Taking this a step further, is it normal to keep the utilities in your name while you have tenants in the house? I have been a tenant for a long time (always renting from a corporate landlord, which I guess must be different) and the utilities have always been in my name.
Good question and it’s not, in my experience as a renter, I’ve also always had the utilities in my name. Apparently in this one area, though, the county requires the sewer bill to stay in the owner’s name. I think that’s a bit strange. The others should be transferable. I certainly don’t have their electric bill in my name, for example.

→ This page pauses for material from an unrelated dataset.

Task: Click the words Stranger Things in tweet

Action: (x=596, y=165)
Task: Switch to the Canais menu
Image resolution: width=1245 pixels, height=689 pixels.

Funny, here utilities are always in tenant’s name and organised for when you move in (you call the company to set things up for your move in date, and vice versa your move out date). Only exception is water – I don’t think that can be set up in tenant names as it’s a council thing perhaps? So generally LLs forward those on to tenants. These are quarterly and weirdly, our agency sends us monthly bills … think they must break them down that way for, I guess, cash strapped/disorganised renters.
That’s what I recall as normal. I suspect that the first LL didn’t have things set up properly to begin with – perhaps they didn’t know what they were doing so they didn’t get things assigned to the tenant like they should have?
We have quarterly and semi-annual billing as well but my prop manager plans to send it as monthly, probably so that it’s not a lump sum due in one go.
Whew! That extra spend would totally hurt the roi and be for naught. Good thing you vented to a friend… Friends can totally save your butt!